▶ _Texte_
"""

Il serait tentant de chercher une définition du Queer. Si, précisément, il n'y en a pas, c'est en raison du caractère subversif de cette théorie, comme l'affirme ses promoteurs. Donner une définition, c'est fixer une idée ou un objectif. Dans ce concept, rien n'est fixé. On peut dire qu'il s'agit d'un mouvement subversif dont l'objectif est de reformuler les rapports homme/femme dans la société, non plus en fonction de leur identité masculine ou féminine, mais en fonction de leur volonté et de leur désir souverains.
D'une certaine manière, la théorie Queer prolonge la théorie du Gender, ce concept apparu au Sommet de Pékin en 1995, sous l'effet de groupes de pression de féministes radicales.
D'ailleurs, pendant que l'IEP lançait cette initiative, Judith Butler en personne intervenait à Lyon à l'invitation du maire pour présenter la théorie dont elle est l'une des figures marquantes [1]. Publié aux États-Unis dans les années soixante-dix, c'est seulement en 2005 que son livre de référence est traduit en français : Trouble dans le genre. Pour un féminisme de la subversion (La Découverte).
Pour elle, si le gender consiste à définir une politique féministe qui ne soit pas fondée sur l'identité féminine, le queer déconstruit l'identité de toute personne humaine en vue de se reconstruire à partir du seul choix individuel.

"""

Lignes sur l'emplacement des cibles
"""

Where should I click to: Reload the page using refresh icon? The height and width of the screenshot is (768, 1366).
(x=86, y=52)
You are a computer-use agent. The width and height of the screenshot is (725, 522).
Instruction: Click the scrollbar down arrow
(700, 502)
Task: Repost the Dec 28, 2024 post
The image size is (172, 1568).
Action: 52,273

"""

▶ _À réaliser_
A. Indiquez si chacune des affirmations suivantes concorde avec le texte, en répondant par oui ou non et en citant les mots décisifs du texte : (i) le livre de référence de Judith Butler a été traduit en français en 2005 ; (ii) le concept de Gender est apparu au Sommet de Pékin en 1995 ; (iii) le Queer dispose d'une définition précise.
B. Décalez de 32 chaque coordonnée des réponses dans les enregistrements, entre la ligne contenant « Task: Repost the Dec 28, 2024 post » et la fin des enregistrements, bornes incluses, en recopiant toutes ces lignes, consignes comprises.

▶ _Réponses par tâche_
A.
(i) Oui : « c'est seulement en 2005 que son livre de référence est traduit en français ».
(ii) Oui : « ce concept apparu au Sommet de Pékin en 1995 ».
(iii) Non : « Il serait tentant de chercher une définition du Queer. Si, précisément, il n'y en a pas ».

B.
Task: Repost the Dec 28, 2024 post
The image size is (172, 1568).
Action: 84,305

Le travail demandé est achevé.